Online Convex Optimization for On-Board Routing in High-Throughput Satellites
Olivier Bélanger, Jean-Luc Lupien, Olfa Ben Yahia, Stéphane Martel, Antoine Lesage-Landry, Gunes Karabulut Kurt
TL;DR
The paper tackles internal routing for extremely high-throughput non-GEO HTSs under bursty traffic by introducing OCMPC, an online convex optimization–based MPC that solves a multi-commodity flow routing/scheduling problem using a second-order online interior-point method. Traffic is modeled with Markov-modulated Poisson processes to reflect time-varying demand, and a feedback-correction mechanism maintains feasibility in real time. Key contributions include integrating $ ext{$ ext{OIPM-TEC}$}$ within MPC for onboard, resource-constrained environments and demonstrating near-optimal performance compared with batch hindsight and full MPC in extensive simulations.

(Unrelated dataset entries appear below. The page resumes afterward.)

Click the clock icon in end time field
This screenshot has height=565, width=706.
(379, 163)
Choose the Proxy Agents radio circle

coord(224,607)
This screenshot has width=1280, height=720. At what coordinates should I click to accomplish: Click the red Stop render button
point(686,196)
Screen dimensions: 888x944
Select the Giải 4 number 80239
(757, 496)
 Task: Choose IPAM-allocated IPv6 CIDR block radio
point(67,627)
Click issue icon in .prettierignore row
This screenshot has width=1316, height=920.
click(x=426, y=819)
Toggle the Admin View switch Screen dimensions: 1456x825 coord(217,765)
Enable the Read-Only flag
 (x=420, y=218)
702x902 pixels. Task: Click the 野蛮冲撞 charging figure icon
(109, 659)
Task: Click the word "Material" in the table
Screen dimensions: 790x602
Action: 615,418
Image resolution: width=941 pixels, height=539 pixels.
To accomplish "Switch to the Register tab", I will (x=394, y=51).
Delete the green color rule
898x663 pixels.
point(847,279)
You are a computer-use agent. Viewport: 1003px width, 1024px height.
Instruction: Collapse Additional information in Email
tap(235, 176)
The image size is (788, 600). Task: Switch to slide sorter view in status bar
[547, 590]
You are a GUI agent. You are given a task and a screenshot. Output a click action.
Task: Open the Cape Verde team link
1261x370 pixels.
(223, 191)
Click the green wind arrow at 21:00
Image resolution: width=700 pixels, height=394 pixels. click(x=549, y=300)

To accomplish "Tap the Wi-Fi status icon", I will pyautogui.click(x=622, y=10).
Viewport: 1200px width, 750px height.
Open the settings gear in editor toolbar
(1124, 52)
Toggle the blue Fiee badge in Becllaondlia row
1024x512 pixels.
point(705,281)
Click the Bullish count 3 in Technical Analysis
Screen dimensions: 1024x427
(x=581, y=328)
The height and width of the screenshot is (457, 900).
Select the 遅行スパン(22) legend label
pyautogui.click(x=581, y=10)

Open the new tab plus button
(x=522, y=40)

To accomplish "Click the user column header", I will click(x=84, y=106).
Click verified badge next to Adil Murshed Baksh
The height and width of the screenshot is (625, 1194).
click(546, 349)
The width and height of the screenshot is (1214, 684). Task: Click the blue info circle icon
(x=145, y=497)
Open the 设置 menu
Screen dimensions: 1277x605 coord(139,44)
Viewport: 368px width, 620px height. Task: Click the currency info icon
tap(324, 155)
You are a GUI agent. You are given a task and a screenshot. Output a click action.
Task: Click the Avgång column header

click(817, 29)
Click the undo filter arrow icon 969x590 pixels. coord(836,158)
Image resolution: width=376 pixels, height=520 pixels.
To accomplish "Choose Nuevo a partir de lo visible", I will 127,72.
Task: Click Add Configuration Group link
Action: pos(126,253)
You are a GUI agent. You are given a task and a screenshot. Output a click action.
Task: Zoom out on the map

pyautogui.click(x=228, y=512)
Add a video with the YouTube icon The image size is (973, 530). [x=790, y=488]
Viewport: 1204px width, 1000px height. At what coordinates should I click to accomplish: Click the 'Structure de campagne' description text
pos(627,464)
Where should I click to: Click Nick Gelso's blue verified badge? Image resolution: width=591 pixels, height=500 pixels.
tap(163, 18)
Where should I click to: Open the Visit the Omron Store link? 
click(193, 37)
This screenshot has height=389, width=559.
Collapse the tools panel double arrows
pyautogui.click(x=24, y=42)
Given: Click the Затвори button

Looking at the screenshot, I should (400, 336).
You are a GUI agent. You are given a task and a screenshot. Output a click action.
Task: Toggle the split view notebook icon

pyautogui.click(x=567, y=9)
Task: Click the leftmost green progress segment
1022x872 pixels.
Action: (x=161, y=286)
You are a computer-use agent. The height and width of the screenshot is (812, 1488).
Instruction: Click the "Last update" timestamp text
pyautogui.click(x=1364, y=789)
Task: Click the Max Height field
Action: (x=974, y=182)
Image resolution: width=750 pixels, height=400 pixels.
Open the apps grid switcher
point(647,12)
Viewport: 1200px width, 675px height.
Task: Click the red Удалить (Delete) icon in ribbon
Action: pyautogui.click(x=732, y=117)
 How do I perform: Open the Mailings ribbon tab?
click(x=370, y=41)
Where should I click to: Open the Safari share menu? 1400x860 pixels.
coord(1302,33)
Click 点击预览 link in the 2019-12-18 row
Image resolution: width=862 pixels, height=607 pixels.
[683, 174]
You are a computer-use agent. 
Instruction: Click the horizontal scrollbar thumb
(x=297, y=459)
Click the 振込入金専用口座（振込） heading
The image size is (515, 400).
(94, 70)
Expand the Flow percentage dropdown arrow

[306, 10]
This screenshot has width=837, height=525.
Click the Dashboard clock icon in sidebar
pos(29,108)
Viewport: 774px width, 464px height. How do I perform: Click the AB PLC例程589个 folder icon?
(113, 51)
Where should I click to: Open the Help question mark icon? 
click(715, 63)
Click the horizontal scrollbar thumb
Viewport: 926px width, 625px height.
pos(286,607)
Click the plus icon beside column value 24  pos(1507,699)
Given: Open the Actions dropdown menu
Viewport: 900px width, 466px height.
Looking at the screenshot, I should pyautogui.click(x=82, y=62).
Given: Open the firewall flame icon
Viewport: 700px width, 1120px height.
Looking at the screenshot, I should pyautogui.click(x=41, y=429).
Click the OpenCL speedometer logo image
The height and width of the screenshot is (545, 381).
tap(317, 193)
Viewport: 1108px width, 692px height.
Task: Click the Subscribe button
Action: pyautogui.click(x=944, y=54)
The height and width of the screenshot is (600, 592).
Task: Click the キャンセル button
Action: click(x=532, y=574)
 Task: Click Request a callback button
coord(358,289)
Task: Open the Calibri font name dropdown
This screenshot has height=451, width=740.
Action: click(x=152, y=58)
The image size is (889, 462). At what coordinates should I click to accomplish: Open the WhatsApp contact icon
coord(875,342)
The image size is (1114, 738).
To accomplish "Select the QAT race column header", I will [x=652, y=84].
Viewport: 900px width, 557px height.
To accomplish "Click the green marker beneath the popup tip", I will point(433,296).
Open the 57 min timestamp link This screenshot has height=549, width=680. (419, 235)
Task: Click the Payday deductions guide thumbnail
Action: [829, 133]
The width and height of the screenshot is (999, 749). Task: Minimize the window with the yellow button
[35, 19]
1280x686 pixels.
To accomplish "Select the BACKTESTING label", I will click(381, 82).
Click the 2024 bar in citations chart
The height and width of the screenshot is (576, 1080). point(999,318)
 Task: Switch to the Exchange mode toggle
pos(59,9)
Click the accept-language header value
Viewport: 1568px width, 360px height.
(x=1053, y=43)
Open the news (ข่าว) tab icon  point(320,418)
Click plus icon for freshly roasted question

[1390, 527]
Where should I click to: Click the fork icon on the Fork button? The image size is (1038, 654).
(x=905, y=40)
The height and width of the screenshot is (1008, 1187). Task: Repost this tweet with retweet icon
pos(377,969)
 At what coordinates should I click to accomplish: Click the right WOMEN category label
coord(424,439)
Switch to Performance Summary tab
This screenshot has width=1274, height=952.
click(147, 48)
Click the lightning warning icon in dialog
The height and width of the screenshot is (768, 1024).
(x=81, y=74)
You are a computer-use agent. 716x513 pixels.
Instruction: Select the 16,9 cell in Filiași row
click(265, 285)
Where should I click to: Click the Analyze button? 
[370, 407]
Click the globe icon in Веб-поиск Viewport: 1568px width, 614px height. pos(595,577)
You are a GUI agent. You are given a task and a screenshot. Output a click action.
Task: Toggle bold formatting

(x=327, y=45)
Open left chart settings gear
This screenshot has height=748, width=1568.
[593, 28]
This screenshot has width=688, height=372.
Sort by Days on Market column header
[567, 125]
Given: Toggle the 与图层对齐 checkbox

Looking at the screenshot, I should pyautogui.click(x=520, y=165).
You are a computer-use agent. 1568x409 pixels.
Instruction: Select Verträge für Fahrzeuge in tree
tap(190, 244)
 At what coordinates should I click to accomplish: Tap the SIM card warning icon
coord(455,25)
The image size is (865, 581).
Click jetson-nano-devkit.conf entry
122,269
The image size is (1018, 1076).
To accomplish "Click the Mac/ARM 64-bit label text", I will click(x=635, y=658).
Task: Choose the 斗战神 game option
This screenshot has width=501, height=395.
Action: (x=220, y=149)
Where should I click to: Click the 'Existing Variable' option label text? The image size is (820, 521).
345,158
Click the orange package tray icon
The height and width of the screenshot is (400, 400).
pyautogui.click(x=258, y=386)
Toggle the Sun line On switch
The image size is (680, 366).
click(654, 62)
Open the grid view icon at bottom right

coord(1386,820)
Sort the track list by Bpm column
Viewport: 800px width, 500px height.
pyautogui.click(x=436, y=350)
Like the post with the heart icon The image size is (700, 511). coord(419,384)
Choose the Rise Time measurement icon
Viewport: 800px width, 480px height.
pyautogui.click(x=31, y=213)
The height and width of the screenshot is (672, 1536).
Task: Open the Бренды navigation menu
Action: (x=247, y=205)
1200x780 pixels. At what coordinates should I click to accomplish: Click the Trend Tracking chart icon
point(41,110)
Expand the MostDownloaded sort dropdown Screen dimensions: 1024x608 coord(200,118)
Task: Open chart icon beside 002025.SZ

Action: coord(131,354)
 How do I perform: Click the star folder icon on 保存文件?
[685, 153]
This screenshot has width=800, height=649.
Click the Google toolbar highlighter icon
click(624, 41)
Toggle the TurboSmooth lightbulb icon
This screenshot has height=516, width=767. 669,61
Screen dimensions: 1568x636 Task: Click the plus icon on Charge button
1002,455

The approach offers a computationally efficient, implementable routing solution with provable performance guarantees, enabling faster and more reliable intra-satellite routing for next-generation HTSs.
Abstract
The rise in low Earth orbit (LEO) satellite Internet services has led to increasing demand, often exceeding available data rates and compromising the quality of service. While deploying more satellites offers a short-term fix, designing higher-performance satellites with enhanced transmission capabilities provides a more sustainable solution. Achieving the necessary high capacity requires interconnecting multiple modem banks within a satellite payload. However, there is a notable gap in research on internal packet routing within extremely high-throughput satellites. To address this, we propose a real-time optimal flow allocation and priority queue scheduling method using online convex optimization-based model predictive control. We model the problem as a multi-commodity flow instance and employ an online interior-point method to solve the routing and scheduling optimization iteratively. This approach minimizes packet loss and supports real-time rerouting with low computational overhead. Our method is tested in simulation on a next-generation extremely high-throughput satellite model, demonstrating its effectiveness compared to a reference batch optimization and to traditional methods.